__What the task requires__.
Using the listing below, keep only the lines with the word "field" and copy them.

START Data extracts

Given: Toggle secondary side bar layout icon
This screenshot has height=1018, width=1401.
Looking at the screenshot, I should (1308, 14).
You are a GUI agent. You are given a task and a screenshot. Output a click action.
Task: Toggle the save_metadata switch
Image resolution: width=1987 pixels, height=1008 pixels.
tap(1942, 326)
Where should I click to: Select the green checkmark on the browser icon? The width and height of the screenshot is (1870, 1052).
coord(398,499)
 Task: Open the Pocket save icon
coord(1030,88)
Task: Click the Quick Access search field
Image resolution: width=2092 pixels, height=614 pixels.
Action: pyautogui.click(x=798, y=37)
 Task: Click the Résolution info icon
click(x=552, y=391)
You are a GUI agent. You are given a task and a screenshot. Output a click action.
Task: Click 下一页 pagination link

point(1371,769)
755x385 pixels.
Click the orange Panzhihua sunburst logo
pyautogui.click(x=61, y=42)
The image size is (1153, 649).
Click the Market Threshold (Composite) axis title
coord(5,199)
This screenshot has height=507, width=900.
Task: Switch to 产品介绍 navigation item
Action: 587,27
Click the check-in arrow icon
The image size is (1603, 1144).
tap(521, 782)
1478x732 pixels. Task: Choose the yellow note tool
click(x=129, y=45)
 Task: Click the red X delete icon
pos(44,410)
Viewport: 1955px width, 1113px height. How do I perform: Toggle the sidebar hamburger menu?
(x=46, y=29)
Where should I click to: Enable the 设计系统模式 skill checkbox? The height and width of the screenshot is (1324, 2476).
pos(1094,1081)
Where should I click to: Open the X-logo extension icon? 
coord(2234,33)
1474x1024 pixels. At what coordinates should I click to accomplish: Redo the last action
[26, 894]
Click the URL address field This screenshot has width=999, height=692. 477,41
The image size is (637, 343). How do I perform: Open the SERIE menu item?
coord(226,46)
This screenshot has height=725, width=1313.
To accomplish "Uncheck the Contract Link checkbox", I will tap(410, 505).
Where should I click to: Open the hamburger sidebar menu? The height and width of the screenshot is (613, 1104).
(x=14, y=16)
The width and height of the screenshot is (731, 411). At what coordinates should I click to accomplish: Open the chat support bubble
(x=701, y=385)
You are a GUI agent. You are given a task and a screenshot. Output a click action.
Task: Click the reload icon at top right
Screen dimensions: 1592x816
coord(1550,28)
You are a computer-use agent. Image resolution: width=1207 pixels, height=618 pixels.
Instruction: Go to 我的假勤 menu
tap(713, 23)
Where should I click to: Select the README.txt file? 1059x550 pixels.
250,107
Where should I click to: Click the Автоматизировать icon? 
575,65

END Data extracts

__Answer space__.
Task: Click the Quick Access search field
Click the URL address field This screenshot has width=999, height=692. 477,41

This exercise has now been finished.